While I was reading this code:

def factorial(number):
    if not isinstance(number, int):
        raise TypeError("Sorry. 'number' must be an integer.")
    if number < 0:
        raise ValueError("Sorry. 'number' must be zero or positive.")
    
    def inner_factorial(number):
        if number <= 1:
            return 1
        return number * inner_factorial(number - 1)
    return inner_factorial(number)

I couldn't understand this part of the code:

    def inner_factorial(number):
        if number <= 1:
            return 1
        return number * inner_factorial(number - 1)
    return inner_factorial(number)

I mean, doesn't Python stop the code, when it sees the statement return? I want to know how the return number * inner_factorial(number - 1) code line works.

Answer 1

The line you have highlighted belongs to inner function. If it helps, you can think them separately, as follows.

def inner_factorial(number):
    if number <= 1:
        return 1
    return number * inner_factorial(number - 1)  # 1

def factorial(number):
    if not isinstance(number, int):
        raise TypeError("Sorry. 'number' must be an integer.")
    if number < 0:
        raise ValueError("Sorry. 'number' must be zero or positive.")
    
    return inner_factorial(number)  # 2

The factorial function just returns inner_factorial with the same value passed in (Line #2). Then, inner_factorial is called and it returns itself, which means it is a recursive call. inner_factorial will be calling itself until the number becomes less than or equal to 1.

---

How does the recursion work?

When we run factorial(4), the values are being pushed onto the Call Stack (The Call Stack is the stack data structure that stores information about the active subroutines of a computer program. The Call Stack is important because each task can have it’s own separate stack. This means that each function called can be active simultaneously for different tasks doing different things. Another advantage is that a Call Stack supports recursive calls automatically.) in the program and there will be a new inner_factorial function pushed onto the Call Stack until inner_factorial returns 1. To see that, one can use debugger (I use PyCharm's) with break point in the return statement of inner_factorial function and use step into button. So, with factorial(4), we populate 4 new inner_factorials.

If I continue clicking in step into button, these inner_factorials are being removed one by one. (Being popped off the Call Stack which is why it is happening in reverse order from when it was pushed onto the Call Stack)

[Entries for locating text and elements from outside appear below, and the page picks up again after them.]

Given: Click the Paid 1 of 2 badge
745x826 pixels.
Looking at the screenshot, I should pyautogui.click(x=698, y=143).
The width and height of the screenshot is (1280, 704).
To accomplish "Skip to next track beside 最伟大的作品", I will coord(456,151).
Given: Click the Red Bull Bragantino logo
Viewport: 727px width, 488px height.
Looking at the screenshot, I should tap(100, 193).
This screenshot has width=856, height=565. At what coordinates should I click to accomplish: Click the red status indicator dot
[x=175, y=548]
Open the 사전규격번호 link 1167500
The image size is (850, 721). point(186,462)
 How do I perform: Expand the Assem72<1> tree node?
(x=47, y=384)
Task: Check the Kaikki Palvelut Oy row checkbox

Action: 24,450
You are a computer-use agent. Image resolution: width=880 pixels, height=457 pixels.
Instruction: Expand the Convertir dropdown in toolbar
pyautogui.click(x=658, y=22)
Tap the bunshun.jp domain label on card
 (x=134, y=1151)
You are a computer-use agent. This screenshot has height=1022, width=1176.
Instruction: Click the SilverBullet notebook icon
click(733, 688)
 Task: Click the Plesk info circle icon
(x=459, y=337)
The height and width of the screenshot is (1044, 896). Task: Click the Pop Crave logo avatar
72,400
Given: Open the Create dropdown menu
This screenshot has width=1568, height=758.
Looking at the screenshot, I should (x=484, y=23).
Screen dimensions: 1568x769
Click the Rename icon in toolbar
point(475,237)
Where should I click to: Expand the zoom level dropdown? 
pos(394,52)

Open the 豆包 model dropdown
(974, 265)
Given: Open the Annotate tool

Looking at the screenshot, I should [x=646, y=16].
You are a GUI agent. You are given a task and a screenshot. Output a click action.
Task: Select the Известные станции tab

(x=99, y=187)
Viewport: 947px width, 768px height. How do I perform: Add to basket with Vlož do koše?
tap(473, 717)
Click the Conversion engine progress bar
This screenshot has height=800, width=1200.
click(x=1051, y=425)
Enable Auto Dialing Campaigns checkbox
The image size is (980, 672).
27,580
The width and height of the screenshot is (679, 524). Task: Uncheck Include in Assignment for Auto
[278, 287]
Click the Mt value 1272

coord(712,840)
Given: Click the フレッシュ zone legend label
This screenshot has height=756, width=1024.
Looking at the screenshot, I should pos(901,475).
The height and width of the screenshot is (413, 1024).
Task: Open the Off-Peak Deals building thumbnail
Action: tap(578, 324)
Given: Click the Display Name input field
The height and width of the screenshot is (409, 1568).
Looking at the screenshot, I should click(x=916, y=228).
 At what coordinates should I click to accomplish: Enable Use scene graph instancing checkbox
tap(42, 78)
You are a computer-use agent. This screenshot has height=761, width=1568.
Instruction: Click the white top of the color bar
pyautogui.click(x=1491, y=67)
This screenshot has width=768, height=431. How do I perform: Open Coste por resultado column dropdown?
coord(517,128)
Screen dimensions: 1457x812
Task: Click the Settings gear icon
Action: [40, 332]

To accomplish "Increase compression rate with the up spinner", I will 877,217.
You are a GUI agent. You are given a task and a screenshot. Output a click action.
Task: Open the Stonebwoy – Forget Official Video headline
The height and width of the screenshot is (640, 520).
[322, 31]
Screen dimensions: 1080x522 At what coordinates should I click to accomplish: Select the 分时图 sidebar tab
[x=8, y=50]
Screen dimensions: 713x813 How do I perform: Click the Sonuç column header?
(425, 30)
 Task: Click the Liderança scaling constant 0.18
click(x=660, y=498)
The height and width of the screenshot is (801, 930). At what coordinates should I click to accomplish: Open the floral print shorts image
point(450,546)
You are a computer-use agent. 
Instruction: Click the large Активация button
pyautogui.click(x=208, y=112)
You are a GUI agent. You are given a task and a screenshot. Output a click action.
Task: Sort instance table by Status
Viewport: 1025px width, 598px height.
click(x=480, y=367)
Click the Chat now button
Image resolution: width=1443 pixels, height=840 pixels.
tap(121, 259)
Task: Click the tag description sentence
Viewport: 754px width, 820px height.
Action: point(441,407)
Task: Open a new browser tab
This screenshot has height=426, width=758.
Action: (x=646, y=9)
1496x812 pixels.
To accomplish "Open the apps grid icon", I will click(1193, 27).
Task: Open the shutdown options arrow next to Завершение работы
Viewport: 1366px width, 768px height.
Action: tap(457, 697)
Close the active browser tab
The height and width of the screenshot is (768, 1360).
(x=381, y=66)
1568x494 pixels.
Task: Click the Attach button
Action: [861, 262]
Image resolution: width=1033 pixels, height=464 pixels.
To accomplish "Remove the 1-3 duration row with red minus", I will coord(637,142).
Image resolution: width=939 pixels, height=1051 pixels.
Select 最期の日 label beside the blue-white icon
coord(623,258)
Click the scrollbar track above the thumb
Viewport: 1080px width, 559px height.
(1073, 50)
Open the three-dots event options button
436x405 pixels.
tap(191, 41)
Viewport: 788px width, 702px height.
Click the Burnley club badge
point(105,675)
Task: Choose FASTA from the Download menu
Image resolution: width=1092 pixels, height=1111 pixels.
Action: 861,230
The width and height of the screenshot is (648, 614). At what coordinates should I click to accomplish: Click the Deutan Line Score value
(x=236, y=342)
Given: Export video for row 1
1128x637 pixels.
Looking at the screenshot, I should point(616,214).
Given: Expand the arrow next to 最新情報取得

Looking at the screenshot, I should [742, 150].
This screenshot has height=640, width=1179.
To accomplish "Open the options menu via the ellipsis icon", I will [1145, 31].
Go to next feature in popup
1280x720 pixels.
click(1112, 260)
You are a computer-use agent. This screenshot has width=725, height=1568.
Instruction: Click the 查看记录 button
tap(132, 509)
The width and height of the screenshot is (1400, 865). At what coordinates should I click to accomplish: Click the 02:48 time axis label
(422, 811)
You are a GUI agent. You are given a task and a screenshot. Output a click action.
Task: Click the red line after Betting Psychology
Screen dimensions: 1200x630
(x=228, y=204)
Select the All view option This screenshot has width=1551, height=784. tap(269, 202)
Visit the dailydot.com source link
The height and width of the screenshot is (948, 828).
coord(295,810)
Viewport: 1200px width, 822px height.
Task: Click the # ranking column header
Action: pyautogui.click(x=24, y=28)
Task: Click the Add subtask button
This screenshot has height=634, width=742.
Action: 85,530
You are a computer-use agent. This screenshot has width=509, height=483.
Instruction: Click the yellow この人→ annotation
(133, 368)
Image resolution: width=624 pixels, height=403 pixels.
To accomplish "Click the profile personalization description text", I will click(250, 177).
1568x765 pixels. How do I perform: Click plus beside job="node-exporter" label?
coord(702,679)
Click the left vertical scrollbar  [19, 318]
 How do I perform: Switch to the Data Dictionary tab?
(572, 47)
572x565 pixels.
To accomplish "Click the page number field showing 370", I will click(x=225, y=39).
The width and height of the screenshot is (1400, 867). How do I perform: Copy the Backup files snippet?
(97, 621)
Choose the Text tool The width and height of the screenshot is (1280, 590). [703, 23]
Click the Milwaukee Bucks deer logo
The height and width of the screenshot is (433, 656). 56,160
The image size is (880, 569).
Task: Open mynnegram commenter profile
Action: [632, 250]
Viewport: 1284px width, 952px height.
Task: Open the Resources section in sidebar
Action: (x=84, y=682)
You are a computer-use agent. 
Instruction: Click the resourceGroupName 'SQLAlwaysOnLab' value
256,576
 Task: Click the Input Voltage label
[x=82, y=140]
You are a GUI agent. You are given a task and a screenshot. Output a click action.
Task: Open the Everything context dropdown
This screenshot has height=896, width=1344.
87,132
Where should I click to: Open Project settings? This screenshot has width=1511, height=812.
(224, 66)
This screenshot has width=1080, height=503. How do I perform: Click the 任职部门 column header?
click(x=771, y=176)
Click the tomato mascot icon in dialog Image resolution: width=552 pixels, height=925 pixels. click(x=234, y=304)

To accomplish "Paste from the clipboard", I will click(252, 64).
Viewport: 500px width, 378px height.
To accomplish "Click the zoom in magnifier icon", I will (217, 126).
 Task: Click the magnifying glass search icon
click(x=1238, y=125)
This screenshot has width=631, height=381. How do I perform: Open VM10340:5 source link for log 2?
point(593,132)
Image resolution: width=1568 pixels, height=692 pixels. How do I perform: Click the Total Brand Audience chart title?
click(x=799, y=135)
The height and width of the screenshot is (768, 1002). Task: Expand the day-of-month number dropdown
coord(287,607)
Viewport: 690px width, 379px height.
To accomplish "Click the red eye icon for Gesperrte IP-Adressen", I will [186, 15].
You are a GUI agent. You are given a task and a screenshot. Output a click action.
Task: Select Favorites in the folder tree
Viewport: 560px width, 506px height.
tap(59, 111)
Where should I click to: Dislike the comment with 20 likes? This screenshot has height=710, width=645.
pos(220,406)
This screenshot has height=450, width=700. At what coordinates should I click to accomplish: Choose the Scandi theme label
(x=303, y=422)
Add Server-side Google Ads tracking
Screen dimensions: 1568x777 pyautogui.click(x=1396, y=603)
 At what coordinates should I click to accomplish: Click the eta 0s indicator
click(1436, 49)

Another thing is whether or not this multiplication will be done at once, or sequentially. To test this, instead of using multiplication with *, I create a function multiply to reveal what is going on under the hood. It appears that multiplication is done as follows: 2x1 → 3x2 → 4x6. This behavior can be illustrated by running the script below:

import time


def inner_factorial(number):
    if number <= 1:
        return 1
    time.sleep(1)


    def multiply(a, b):
        print(f"multiplying {a} with {b}.")
        time.sleep(1)
        return a * b
    return multiply(number, inner_factorial(number - 1))  # <- change is in here.
# where multiply (number being popped of the call stack, return a*b)

# multiplying 2 with 1.
# multiplying 3 with 2.
# multiplying 4 with 6.
# 24

inner_factorial(4)

If I misinterpret any part and explained wrong, please let me know.